Reviewer:           external

Overall Rating

   I do not care what happens to this paper 

Originality

   Fair 

Technical Soundness

   Excellent (flawless) 

Presentation

   Passable: Comparable to the usual

Expertise

   4  (Expert)

Summarize the Scientific Contribution

   This is mostly a vision statement and a draft of how it could be
   implemented. We should be able to reason on the Semantic Web e.g.
   collecting facts around and applying rules and write back to our server
   the results of this reasoning for later reuse

Summarize your review

   I give great credits to the author for wanting to provide a vision
   statement and i would encourage them to in fact show this as a demo,
   argue this around and engage in discussions.  I do not believe this
   vision paper is polished and convincing enough, to make it to the main
   track at this point (it is more workshop material).

The Review

   What described in the paper can and has been implemented in fact.
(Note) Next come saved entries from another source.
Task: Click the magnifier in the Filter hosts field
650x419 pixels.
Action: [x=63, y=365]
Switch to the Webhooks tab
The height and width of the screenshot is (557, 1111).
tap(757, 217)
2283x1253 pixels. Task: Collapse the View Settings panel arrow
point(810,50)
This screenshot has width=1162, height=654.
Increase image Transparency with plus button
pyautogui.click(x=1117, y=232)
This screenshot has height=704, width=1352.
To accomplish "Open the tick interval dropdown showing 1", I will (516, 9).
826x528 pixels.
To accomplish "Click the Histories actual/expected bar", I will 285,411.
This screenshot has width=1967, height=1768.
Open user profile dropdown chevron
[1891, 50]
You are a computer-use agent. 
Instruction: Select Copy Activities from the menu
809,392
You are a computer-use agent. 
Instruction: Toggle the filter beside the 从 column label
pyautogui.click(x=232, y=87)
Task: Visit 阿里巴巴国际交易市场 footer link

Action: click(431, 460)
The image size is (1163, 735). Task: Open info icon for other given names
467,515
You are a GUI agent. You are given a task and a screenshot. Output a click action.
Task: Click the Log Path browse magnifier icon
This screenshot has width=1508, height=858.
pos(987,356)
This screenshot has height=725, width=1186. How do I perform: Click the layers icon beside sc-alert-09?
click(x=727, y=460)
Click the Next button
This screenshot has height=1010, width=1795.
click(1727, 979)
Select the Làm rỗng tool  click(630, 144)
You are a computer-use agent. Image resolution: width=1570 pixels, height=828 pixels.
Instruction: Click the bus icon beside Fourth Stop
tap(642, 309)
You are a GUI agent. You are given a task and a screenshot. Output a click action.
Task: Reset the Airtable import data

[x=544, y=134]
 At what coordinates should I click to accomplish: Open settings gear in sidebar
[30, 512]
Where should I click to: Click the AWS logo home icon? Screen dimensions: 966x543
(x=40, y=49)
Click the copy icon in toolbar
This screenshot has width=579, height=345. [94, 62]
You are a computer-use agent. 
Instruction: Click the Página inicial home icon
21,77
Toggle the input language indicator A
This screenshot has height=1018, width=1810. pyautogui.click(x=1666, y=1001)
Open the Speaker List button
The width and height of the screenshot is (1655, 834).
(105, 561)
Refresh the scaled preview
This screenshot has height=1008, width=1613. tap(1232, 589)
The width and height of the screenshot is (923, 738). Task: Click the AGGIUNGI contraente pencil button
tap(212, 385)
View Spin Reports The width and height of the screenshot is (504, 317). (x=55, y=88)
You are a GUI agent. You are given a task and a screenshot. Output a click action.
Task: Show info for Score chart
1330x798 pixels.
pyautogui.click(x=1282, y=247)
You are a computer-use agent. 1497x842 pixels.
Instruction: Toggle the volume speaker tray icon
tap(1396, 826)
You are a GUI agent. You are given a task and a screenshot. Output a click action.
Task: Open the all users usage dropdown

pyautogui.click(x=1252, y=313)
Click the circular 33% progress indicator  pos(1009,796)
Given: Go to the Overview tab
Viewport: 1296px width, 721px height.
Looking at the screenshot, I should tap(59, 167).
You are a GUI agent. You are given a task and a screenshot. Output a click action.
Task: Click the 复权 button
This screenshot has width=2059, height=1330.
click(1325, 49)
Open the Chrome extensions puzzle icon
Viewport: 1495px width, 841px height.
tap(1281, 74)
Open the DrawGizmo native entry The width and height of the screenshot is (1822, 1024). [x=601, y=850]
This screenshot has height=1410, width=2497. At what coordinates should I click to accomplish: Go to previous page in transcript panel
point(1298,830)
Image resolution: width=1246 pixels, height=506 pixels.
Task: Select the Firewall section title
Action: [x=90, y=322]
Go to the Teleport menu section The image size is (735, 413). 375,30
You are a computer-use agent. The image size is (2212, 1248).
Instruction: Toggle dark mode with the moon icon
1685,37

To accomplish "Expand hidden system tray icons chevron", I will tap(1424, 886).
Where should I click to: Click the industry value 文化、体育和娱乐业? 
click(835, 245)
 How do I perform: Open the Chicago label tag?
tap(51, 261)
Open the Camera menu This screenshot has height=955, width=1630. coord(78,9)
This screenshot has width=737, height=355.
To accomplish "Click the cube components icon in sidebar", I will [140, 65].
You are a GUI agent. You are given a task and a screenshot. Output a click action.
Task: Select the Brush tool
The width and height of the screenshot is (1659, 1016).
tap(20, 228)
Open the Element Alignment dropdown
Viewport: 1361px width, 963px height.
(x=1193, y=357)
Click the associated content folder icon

The way
   this is proposed does in fact make technical sense.

   My problem with this paper is that the idea of having a "ever running
   crawler" and a completely distributed system is, in the light of what
   internet has turned into in the last.. many years unrealistically
   romantic.

   I would love to say "but the paper provides compelling examples, well
   worked out use cases involving real users with empirical evidence that in
   fact an ever crawling deamon is is sustinable and provides benefits" but
   this is not the case. 

   Also if an original crawler was able to get those proofs using
   deterministic algorithms, somebody else might be able to do the same if
   really interested at some later point, so the mechanism becomes a caching
   scheme, is this the most efficient way to do it? to be discusssed.

   In absence of a discussion which compares with other models, I am left
   with my original idea: it wont scale, it would be possible to do all this
   in  a much more industrial centralized way (still preserving distributed
   data origins), its advantages are feeble.. which leaves this paper to be
   still a good vision statement, something to discuss etc (e.g. at an
   appropriate workshop) but i dont think it is "complete" and convincing
   enough for the ISWC main track. 

   But it really depends on the other submissions as well, so i wont argue
   actively for rejection.

Comments to Authors

   the ideas are obviously interesting and to be debated in some venue.